[Exercise goal]
Please edit the lines between the one holding "At what coordinates should I click to accomplish: Uncheck" and the one holding "Action: click(525, 596)", inclusive, changing "blue crest icon" to "club badge" and keeping everything else the same. Return only those lines and leave the pictures out.

[Data]

----------------

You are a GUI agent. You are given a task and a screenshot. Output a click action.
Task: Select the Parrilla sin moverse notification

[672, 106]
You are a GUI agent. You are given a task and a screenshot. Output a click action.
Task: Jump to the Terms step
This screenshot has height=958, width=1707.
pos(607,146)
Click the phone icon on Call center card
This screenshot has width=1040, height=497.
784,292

----------------

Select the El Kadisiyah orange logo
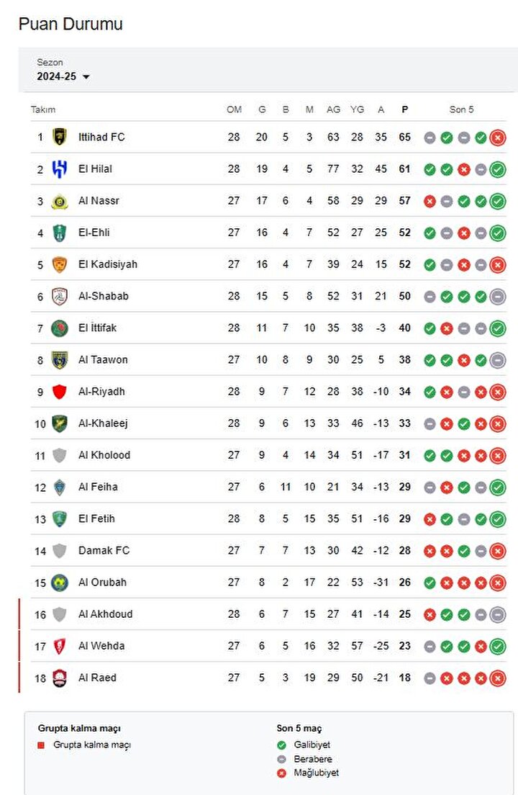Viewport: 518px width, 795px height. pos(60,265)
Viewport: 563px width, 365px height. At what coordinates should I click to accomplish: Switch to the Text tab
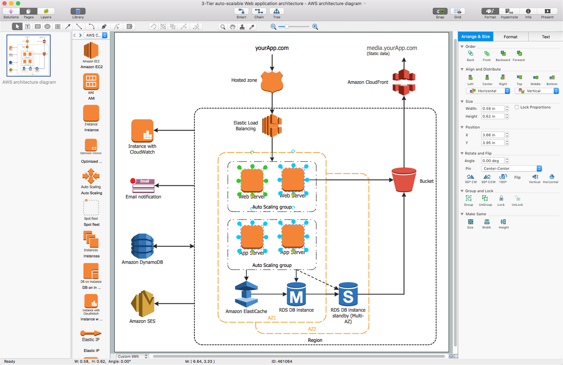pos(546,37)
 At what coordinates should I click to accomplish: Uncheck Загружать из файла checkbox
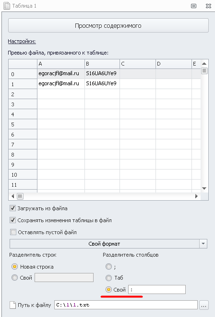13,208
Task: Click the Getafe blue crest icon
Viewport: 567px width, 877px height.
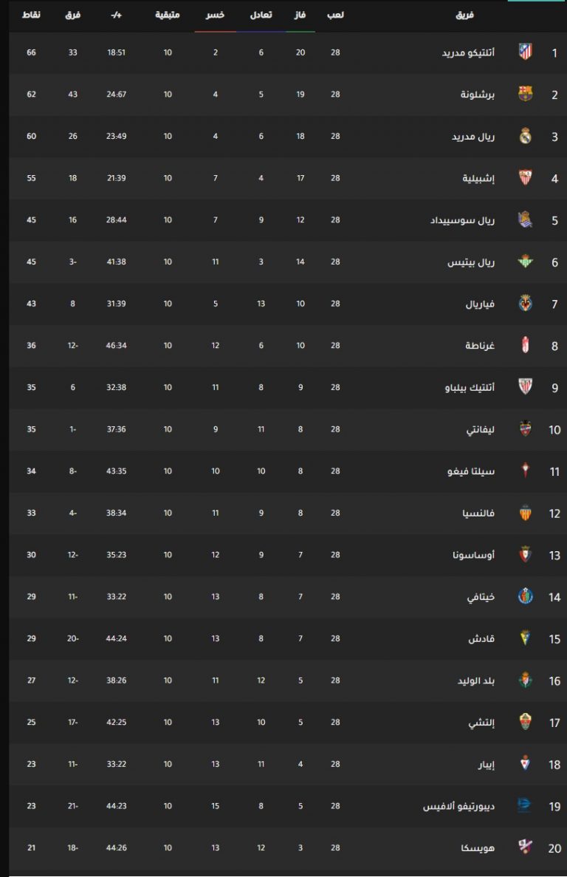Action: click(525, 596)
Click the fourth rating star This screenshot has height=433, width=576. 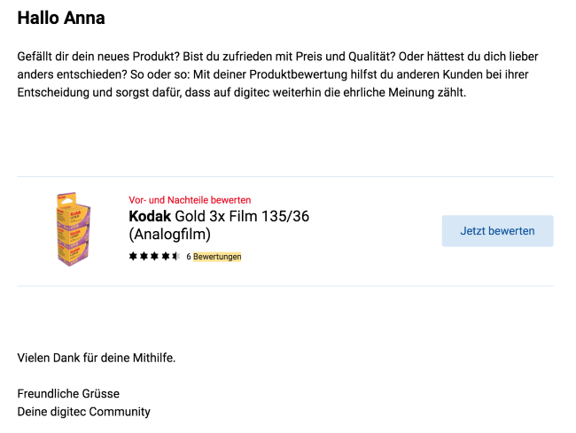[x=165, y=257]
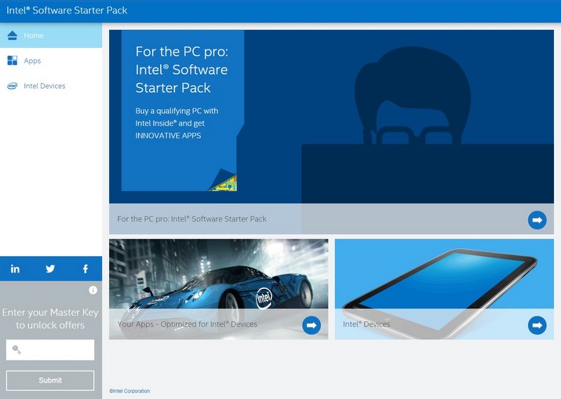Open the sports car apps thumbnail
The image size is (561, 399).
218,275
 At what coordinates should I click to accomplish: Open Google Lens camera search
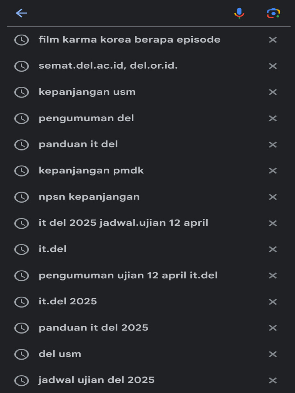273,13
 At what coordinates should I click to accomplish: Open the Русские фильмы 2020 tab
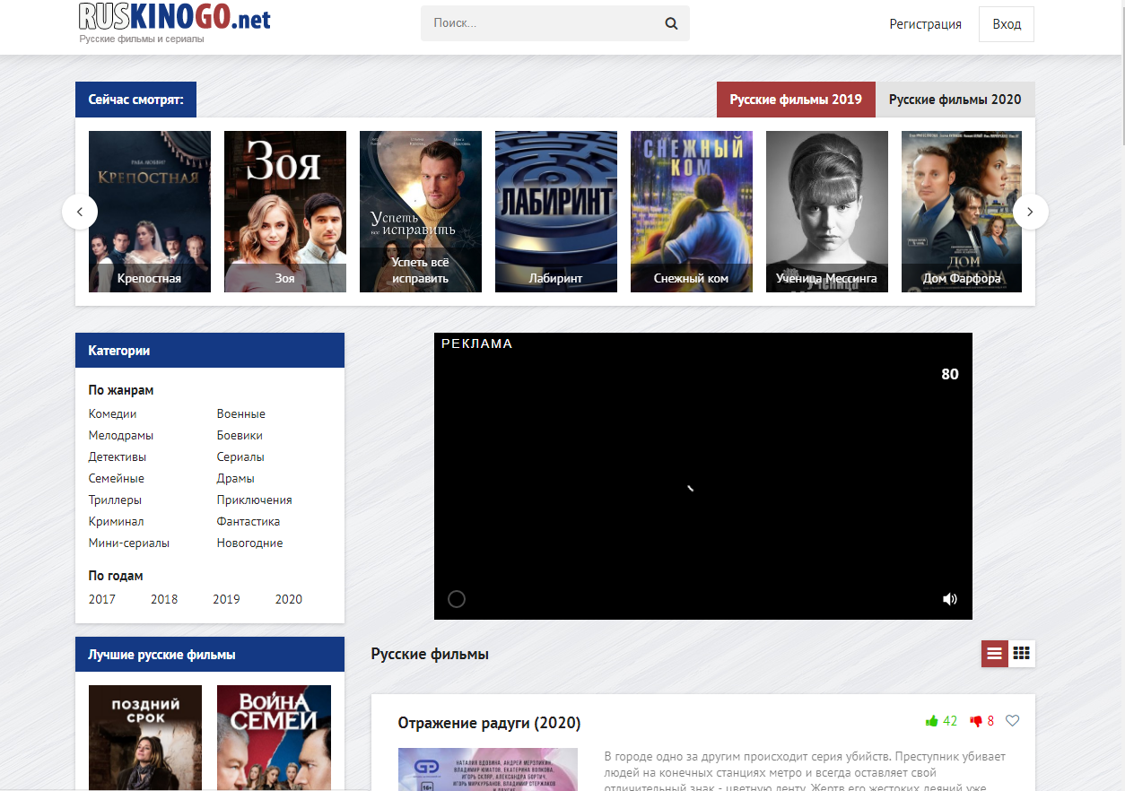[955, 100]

----------------

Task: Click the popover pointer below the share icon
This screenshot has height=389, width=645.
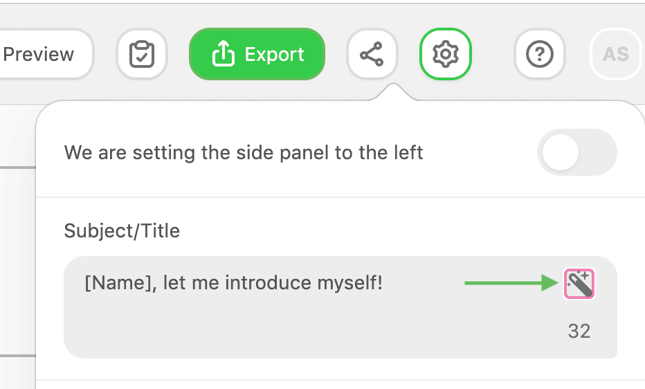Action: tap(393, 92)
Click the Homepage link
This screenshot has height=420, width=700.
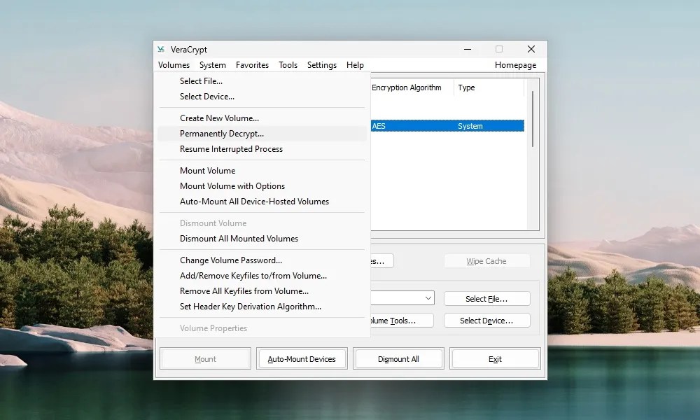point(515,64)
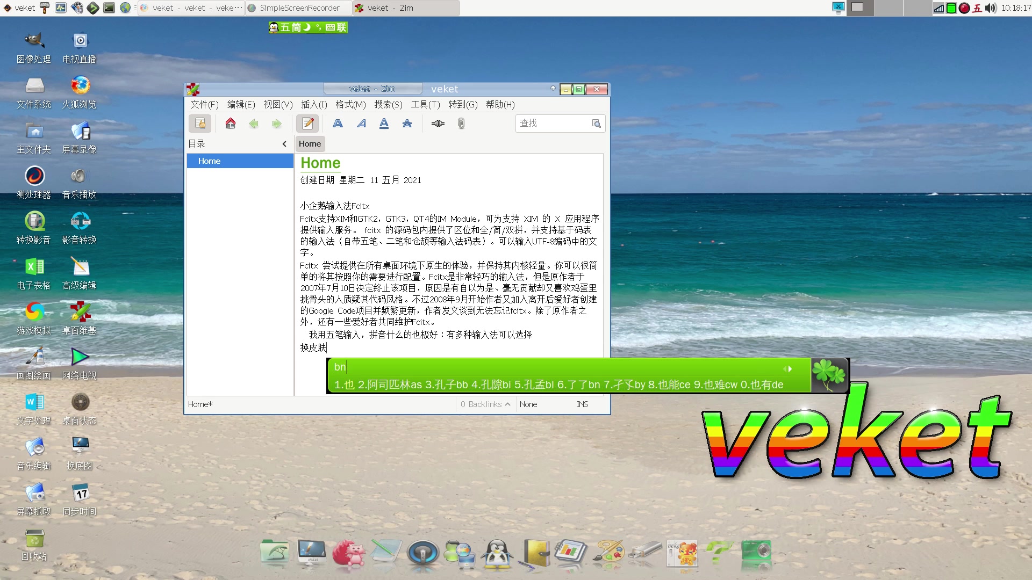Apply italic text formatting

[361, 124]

----------------

[Solution below]
 At what coordinates should I click to accomplish: Uncheck Загружать из файла checkbox
13,208
Task: Click the Getafe club badge
Viewport: 567px width, 877px height.
Action: click(525, 596)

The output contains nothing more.